Histological evaluation
The resected specimens obtained via ESD or gastrectomy were evaluated pathologically according to the JCGC guidelines [1]. When lymphatic invasion was suspected, immunohistochemistry using D2-40 was performed. Vascular invasion was determined using Elastica van Gieson staining. Histological types were classified following the Japanese Gastric Cancer Association (JGCA) guidelines [19]. Well differentiated, moderately differentiated, and papillary adenocarcinoma were classified as differentiated-type carcinoma, while poorly differentiated adenocarcinoma and signet ring cell carcinoma were classified as undifferentiated-type carcinoma. All resected lesions were categorized into either PD or MD types (differentiated-type-predominant carcinoma including undifferentiated-type component) according to the proportions of components at histopathology.
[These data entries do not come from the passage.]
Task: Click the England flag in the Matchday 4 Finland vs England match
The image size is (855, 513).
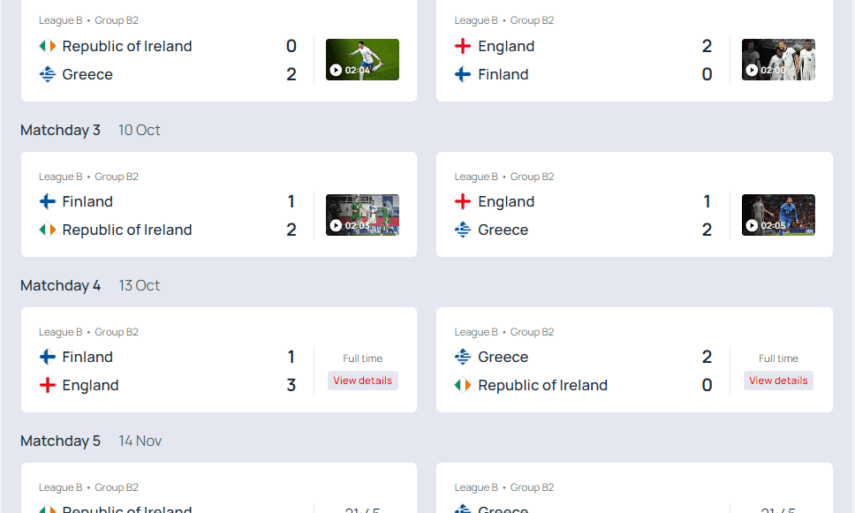Action: click(47, 385)
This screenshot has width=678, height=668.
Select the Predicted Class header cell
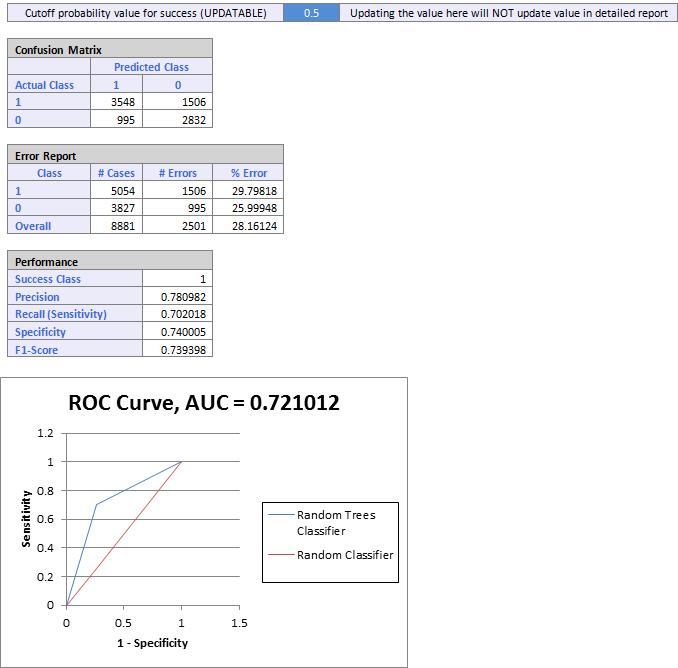(151, 67)

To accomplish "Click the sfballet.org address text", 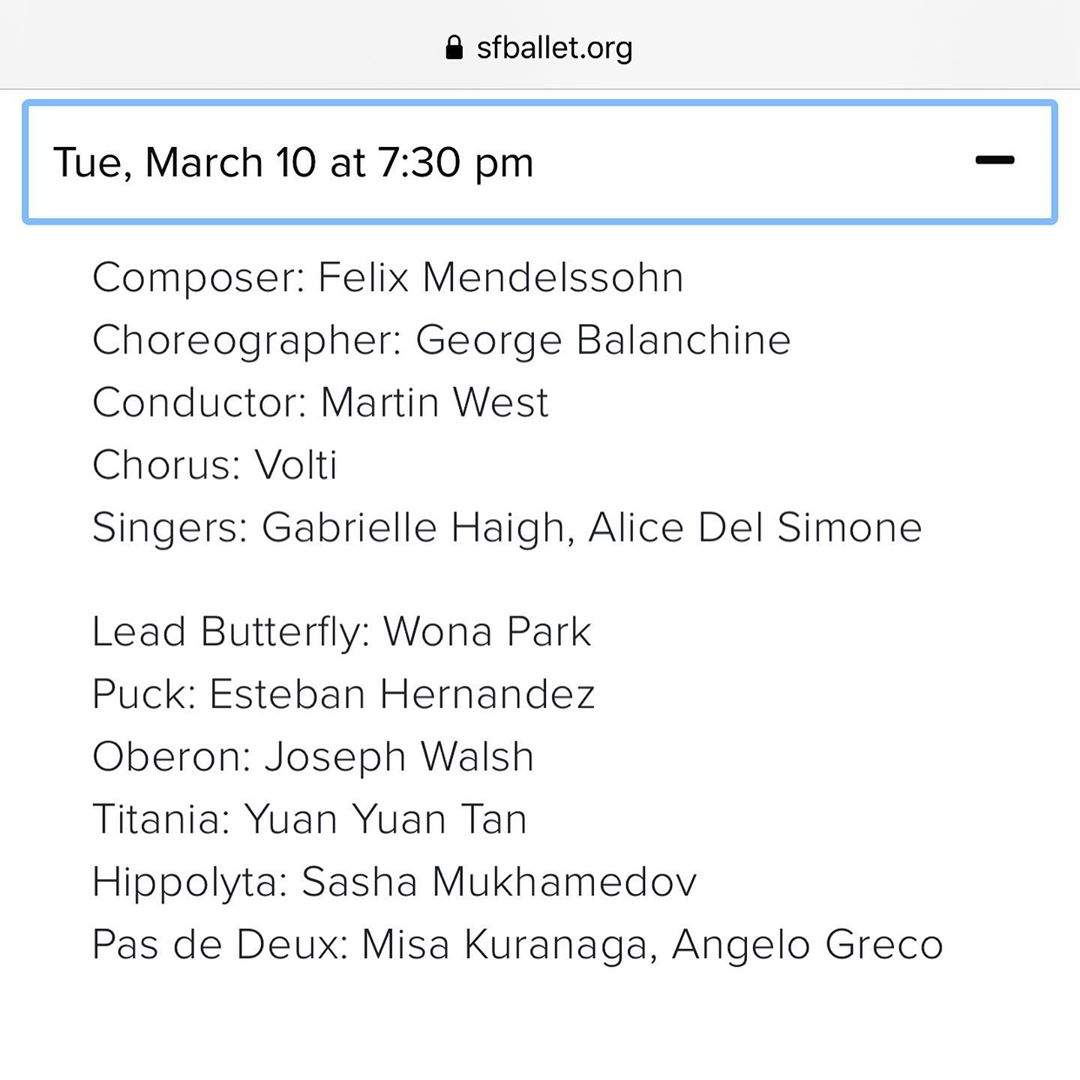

The clinicopathological features analyzed were maximum tumor size, tumor depth, histological type, presence of lymphatic and vascular invasion, ulcerative findings, horizontal margin (for cases treated with ESD), vertical margin (for cases treated with ESD), the rate of endoscopic curative resection (for cases treated with ESD), and the rate of LNM. Additionally, we analyzed the LNM rate of both surgical and ESD cases meeting curative endoscopic resection criteria. The criteria for endoscopic curative resection stipulated in the JGCA guidelines were as follows [19]: differentiated mucosal cancer regardless of size in the absence of ulceration, tumors < 30 mm in diameter in the presence of ulceration, and tumors < 30 mm with invasion into the superficial layer of the submucosa (SM <500 µm). With respect to MD carcinoma, the lesions with areas of undifferentiated type carcinoma exceeding 2 cm or undifferentiated type component in the part that had invaded the submucosa were defined as non-curative resection. Although the patients with endoscopically non-curative resection underwent additional gastrectomy with lymphadenectomy, some high-risk patients, such as those with advanced age or severe comorbidities, selected non-surgical observation. In curative ESD cases and non-curative ESD cases without additional gastrectomy, LNM negativity was defined as the absence of LNM on follow-up computed tomography (CT) for at least 5 years after ESD.
Analysis of long-term prognosis
The long-term prognosis was analyzed with respect to the recurrence of gastric cancer, overall survival, and EGC-specific survival at 5 years. In addition, the long-term prognosis of both surgical and ESD cases meeting curative endoscopic resection criteria was analyzed. Survival and recurrence were determined using medical records. The patients who were referred to another hospital after treatment were surveyed by letters to the referred hospitals. The prognosis of patients who completed follow-up was investigated using telephone calls to the patients or their family members.
Statistical analysis
Quantitative variables were expressed as the mean, while categorical variables were presented as total numbers and percentages. Pearson’s chi-squared test and Mann-Whitney U-test were applied as appropriate. Survival rates from the date of treatment were calculated by using the Kaplan-Meier method and compared using the log-rank test. A p-value < 0.05 was considered statistically significant. All statistical analyses were performed using EZR (Saitama Medical Center, Jichi Medical University, Saitama, Japan), a graphical user interface for R 2.13.0 (R Foundation for Statistical Computing, Vienna, Austria) [20].